Contudo, o que não deve acontecer é o descontrole da tutela do erro, pois, conforme Lupion (2011), a tutela dos interesses particulares dos agentes econômicos e das suas concretas expectativas de lucro colocaria em risco e poderia prejudicar o sistema de mercado no seu conjunto, uma vez que se houver o consentimento institucional em liberar os empresários dos seus compromissos contratuais só porque os mesmo reclamam que a operação originou os lucros objetivados, “resultariam revolucionados não só as expectativas de lucro alimentadas em relação à mesma operação, pela parte contrária, mas todo o sistema e a racional dinâmica das relações econômicas”. (LUPION, 2011, Pp.167).
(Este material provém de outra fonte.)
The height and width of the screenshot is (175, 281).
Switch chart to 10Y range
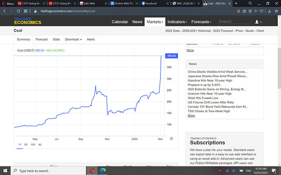(x=33, y=145)
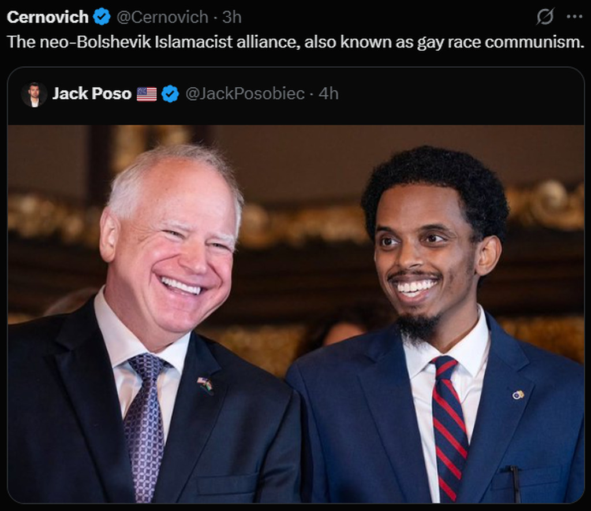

Nessa linha de pensamento, ocorre, portanto que não basta apenas a constatação da lesão para suscitar uma reação do Direito em sua tutela, especialmente, no caso da possibilidade de anulação ou de revisão do negócio jurídico realizado entre empresas, a partir da aplicação do instituto da lesão, sob o argumento de que a operação do contra ente que por sua vez esperava lucros, mas lhe causou perdas, não pode ser suscitado, uma vez que se tem o princípio de que certo grau de risco é indissociável de qualquer contrato, como de qualquer iniciativa econômica, e que todo o contraente o deve assumir. Ainda, nessa perspectiva, também é o Enunciado nº 28 firmado na I Jornada de Direito Comercial (2012) do Conselho de Justiça Federal, pelo qual: “Em razão do profissionalismo com que os empresários devem exercer sua atividade, os contratos empresariais não podem ser anulados pelo vício da lesão fundada na inexperiência”. (CONSELHO DE JUSTIÇA FEDERAL, 2013).

Desse modo, não cabe a aplicação do instituto da lesão aos contratos interempresariais, e não se fala em inexperiência no momento de contratar, pois, segundo Garcia (2010) não se caracteriza o dolo de aproveitamento de maneira geral ou a exploração do lesado, pois se a situação de normalidade é a de que os empresários estão acostumados ao trato comercial, não haveria condição de inferioridade no momento da contratação, faltando o requisito subjetivo da lesão, que é o dolo de aproveitamento.